■ **提示抜粋**
_ _ _

邪馬台国までの道程をたどる(6) ~ 中国史書の行路表示のルールとは?
伊都国までやって来ました。ここまでは、論者の間で、さほどの違いはありません。問題はここからです。ここからをどう解釈するかで、邪馬台国の位置が、まったく異なったものとなります。魏志倭人伝解釈上のハイライトの一つと言ってもいいかもしれません。
【原文】
東南至奴国、百里、有二万余戸、東行至不彌国、百里、(中略)、有千余家、南至投馬国、水行二十日、(中略)、可五万余戸、南邪馬壹国、女王之所都、水行十日、陸行一月、(中略)、可七万余戸、
【読み下し文】
東南奴(ぬ)国に至ること、百里。(中略)、二万余戸有り。東行不弥(ふみ)国に至ること、百里。(中略)、千余家有り。南、投馬(つま)国に至ること、水行二十日。(中略)、五万余戸なる可し。南、邪馬壹(やまいち)国に至る、女王の都する所、水行十日、陸行一月。(中略)、七万戸なる可し。
【解説】
原文、読み下し文をそのまま読めば、
「帯方郡治→狗邪韓国→対海国→一大国→末蘆国→伊都国→奴国→不弥国→投馬国→邪馬台国」
となります(下図A参照、連続式読法)。したがって、邪馬台国の位置が、上陸した九州北部からはるか遠い南の場所になり、沖縄説まで出てくるわけです。一方、畿内説の人は、「南は東の間違いだ」として、つじつまを合わせようとしています。

_ _ _

■ **提供資料**
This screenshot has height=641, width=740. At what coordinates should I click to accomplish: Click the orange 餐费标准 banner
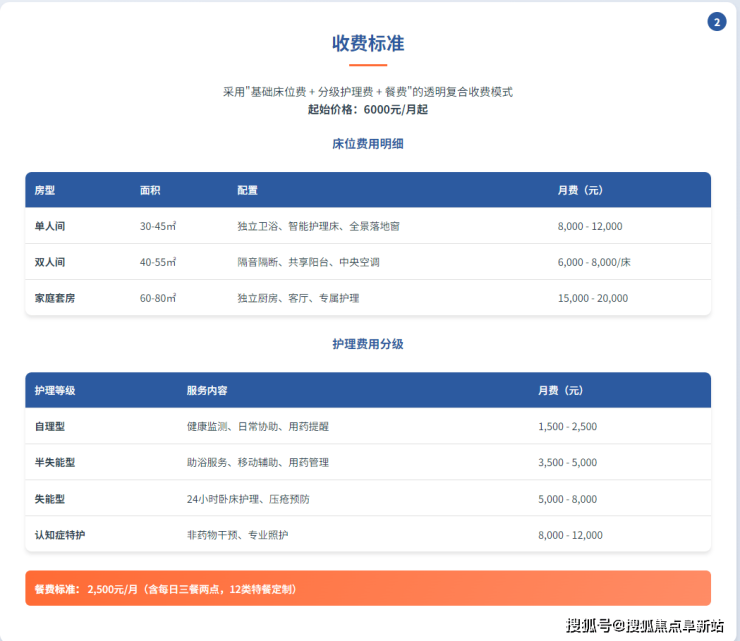(368, 589)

_ _ _

■ **出題**
邪馬台国までの道程を論じた抜粋を、一字一句変えずに全文そのまま書き写してください。

■ **回答**
邪馬台国までの道程をたどる(6) ~ 中国史書の行路表示のルールとは?
伊都国までやって来ました。ここまでは、論者の間で、さほどの違いはありません。問題はここからです。ここからをどう解釈するかで、邪馬台国の位置が、まったく異なったものとなります。魏志倭人伝解釈上のハイライトの一つと言ってもいいかもしれません。
【原文】
東南至奴国、百里、有二万余戸、東行至不彌国、百里、(中略)、有千余家、南至投馬国、水行二十日、(中略)、可五万余戸、南邪馬壹国、女王之所都、水行十日、陸行一月、(中略)、可七万余戸、
【読み下し文】
東南奴(ぬ)国に至ること、百里。(中略)、二万余戸有り。東行不弥(ふみ)国に至ること、百里。(中略)、千余家有り。南、投馬(つま)国に至ること、水行二十日。(中略)、五万余戸なる可し。南、邪馬壹(やまいち)国に至る、女王の都する所、水行十日、陸行一月。(中略)、七万戸なる可し。
【解説】
原文、読み下し文をそのまま読めば、
「帯方郡治→狗邪韓国→対海国→一大国→末蘆国→伊都国→奴国→不弥国→投馬国→邪馬台国」
となります(下図A参照、連続式読法)。したがって、邪馬台国の位置が、上陸した九州北部からはるか遠い南の場所になり、沖縄説まで出てくるわけです。一方、畿内説の人は、「南は東の間違いだ」として、つじつまを合わせようとしています。